_Supplied information_:
________________________
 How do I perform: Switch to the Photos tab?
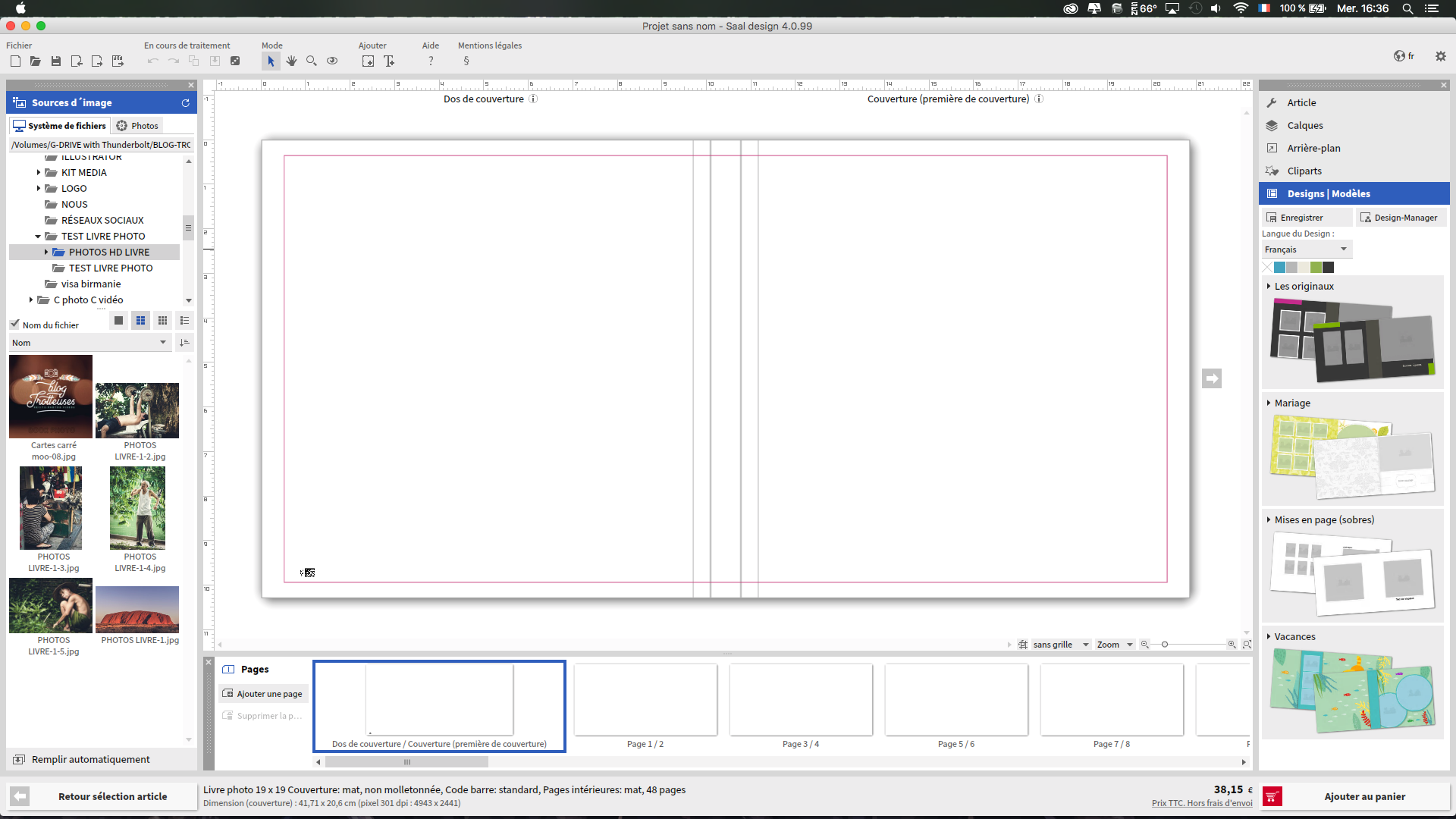coord(137,126)
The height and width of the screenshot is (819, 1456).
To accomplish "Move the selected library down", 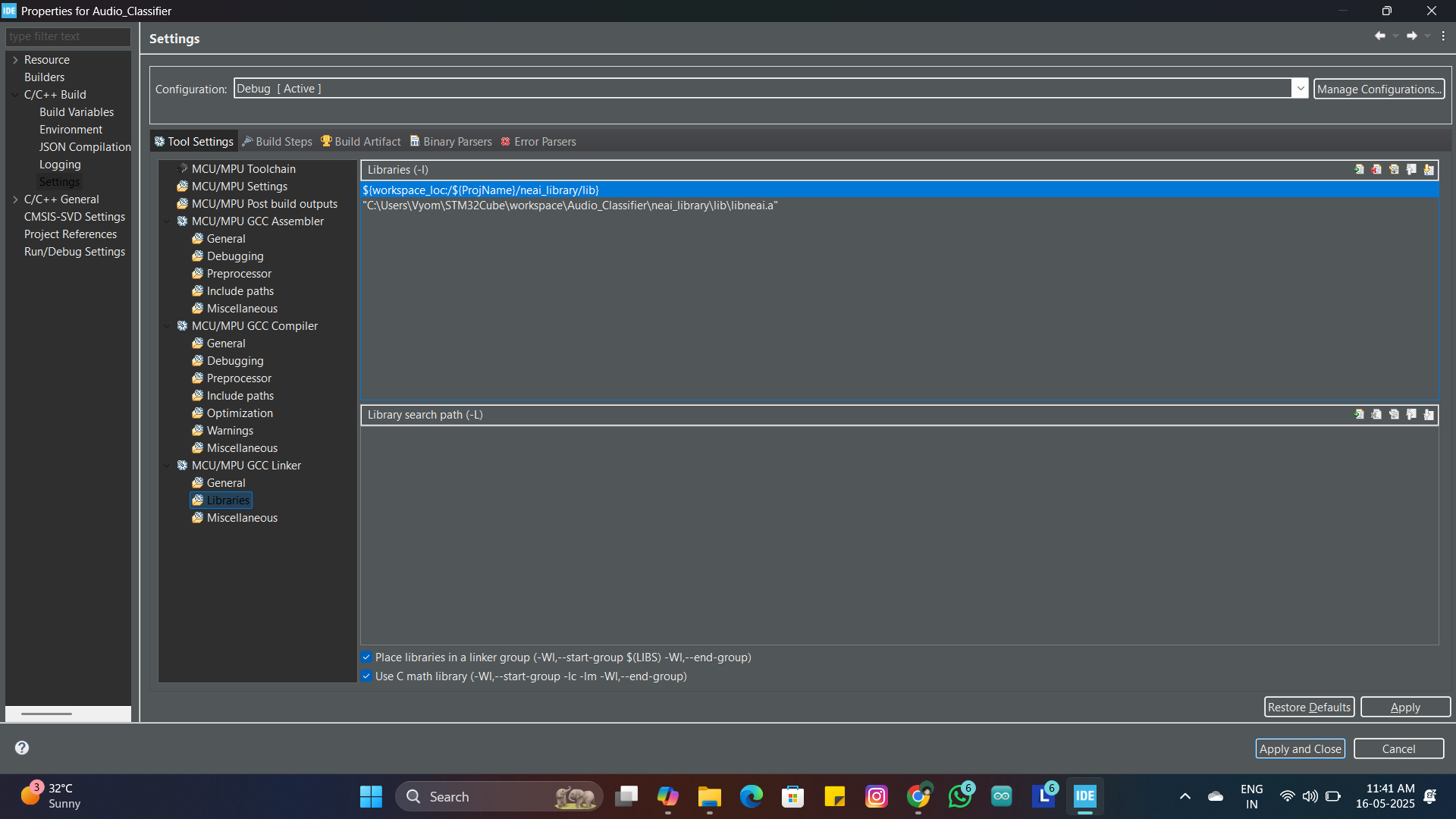I will pyautogui.click(x=1429, y=170).
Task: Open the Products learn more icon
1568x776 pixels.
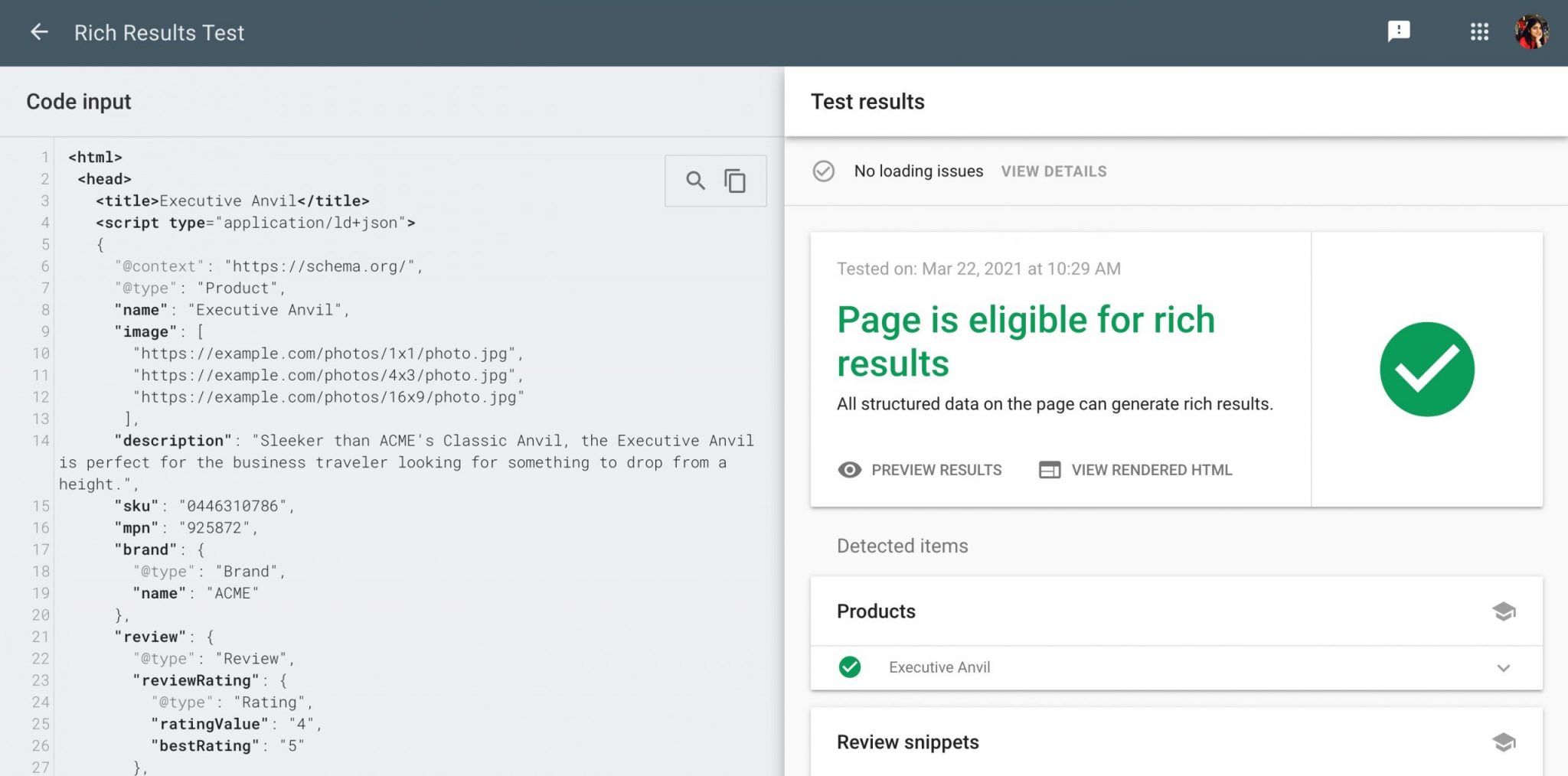Action: click(1503, 611)
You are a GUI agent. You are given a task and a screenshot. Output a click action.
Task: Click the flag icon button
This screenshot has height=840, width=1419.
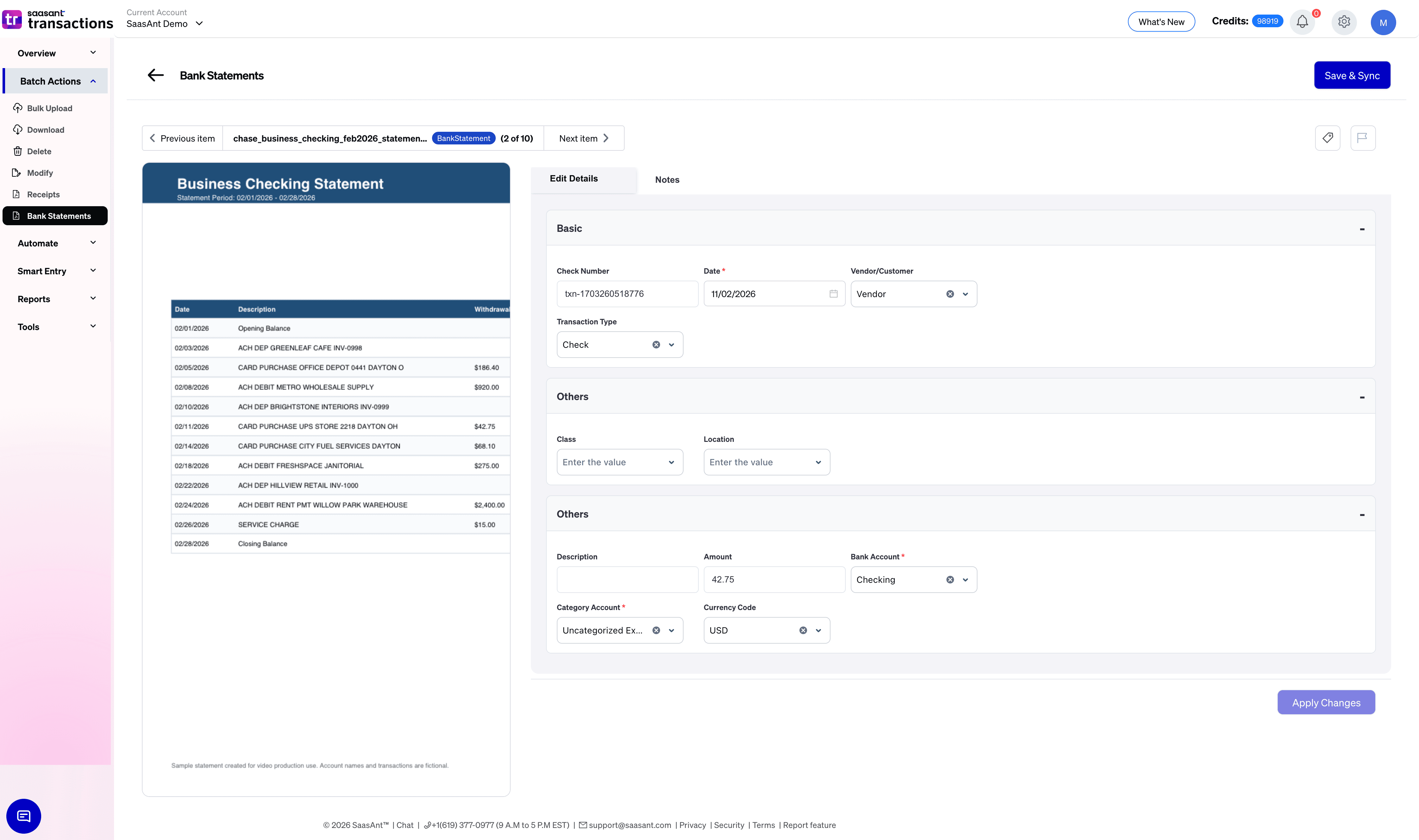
________________________
Reply with nothing except the number of lines in the listing above that include the string "width".

2